- _Your objective_
Copy, word for word, everything in the article about the Christie's ransomware claim from "RansomHub is the" down to "points of comparison.".

- _Excerpt to read_
▶

As Christie’s struggled to deal with a historic cyber “incident” that crippled its website before a week of crucial auctions earlier this month, one of the unanswered questions was whether the incident was only an outage of the company’s website engineered by malicious parties (which would have been bad enough) or whether client data was actually compromised. 

That question would seem to be answered. According to one expert, ransomware gang RansomHub has indicated that it has sensitive data on the auction house’s clients and has issued an implicit threat to publicize the information. 

Brett Callow, a threat analyst at Esmisoft, a cybersecurity firm based in New Zealand, posted on X an image of a post from the RansomHub site with a blurred sample of some of the information contained in the trove.

“While utilizing access to Christies network we were able to gain access to their customers sensitive personal information… for at least 500,000 of their private clients from around the world,” read the announcement in part, indicating some of the data points and adding “and much more.” 

“We attempted to come to a reasonable solution with them but they ceased communication midway through,” it continued.

RansomHub has listed Christie’s #ransomware #christies pic.twitter.com/V98EA2jFmh

— Brett Callow (@BrettCallow) May 27, 2024

Referring to the General Protection Data Regulation, the European Union information privacy regulation passed in 2016, the group said: “It is clear that if this information is posted they will incur heavy fines from GDPR as well as ruining their reputation with their clients and don’t care about their privacy.”

RansomHub is the same extortion group that offered information from Change Healthcare, a branch of United Health Group subsidiary Optum, for sale in April. Change Healthcare took in $3.48 billion in revenue in 2022. Callow was one of the first to post that information as well, according to SC Media.

According to Callow, the group started one-week countdown clock when it posted the announcement. While he didn’t know the amount RansomHub is demanding, he offered two points of comparison.

“The biggest ransom demanded to date is $240 million, made to [electronics retail giant] MediaMarkt, which wasn’t paid,” he said. “The biggest known to have been paid is $40 million, which was asked from [commercial insurer] CNA Financial Corporation.”

◀

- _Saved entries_
▶

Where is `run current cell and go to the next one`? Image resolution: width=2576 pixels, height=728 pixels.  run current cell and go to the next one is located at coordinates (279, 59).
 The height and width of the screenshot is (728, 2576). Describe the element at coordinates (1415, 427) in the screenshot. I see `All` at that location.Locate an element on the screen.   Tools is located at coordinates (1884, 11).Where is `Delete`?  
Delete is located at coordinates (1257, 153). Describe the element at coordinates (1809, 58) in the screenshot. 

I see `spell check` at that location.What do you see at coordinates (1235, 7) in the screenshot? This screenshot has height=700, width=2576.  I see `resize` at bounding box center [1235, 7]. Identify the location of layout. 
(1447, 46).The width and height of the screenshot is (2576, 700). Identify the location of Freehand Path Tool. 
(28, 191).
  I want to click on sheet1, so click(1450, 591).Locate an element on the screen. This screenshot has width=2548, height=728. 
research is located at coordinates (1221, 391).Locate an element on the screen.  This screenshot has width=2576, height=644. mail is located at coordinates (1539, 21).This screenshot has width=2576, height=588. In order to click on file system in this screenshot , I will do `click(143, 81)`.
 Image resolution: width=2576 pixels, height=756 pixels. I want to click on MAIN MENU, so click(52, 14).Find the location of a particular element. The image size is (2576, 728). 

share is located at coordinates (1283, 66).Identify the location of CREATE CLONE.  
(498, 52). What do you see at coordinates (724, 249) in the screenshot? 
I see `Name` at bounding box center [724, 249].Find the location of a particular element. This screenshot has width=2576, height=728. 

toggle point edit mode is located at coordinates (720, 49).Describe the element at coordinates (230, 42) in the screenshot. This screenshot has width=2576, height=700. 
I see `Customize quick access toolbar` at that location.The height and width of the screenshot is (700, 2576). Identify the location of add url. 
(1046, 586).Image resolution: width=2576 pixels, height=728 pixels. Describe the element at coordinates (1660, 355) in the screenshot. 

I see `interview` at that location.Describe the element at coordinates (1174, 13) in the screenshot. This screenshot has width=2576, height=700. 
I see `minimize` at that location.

◀

- _Response to the exercise_
RansomHub is the same extortion group that offered information from Change Healthcare, a branch of United Health Group subsidiary Optum, for sale in April. Change Healthcare took in $3.48 billion in revenue in 2022. Callow was one of the first to post that information as well, according to SC Media.

According to Callow, the group started one-week countdown clock when it posted the announcement. While he didn’t know the amount RansomHub is demanding, he offered two points of comparison.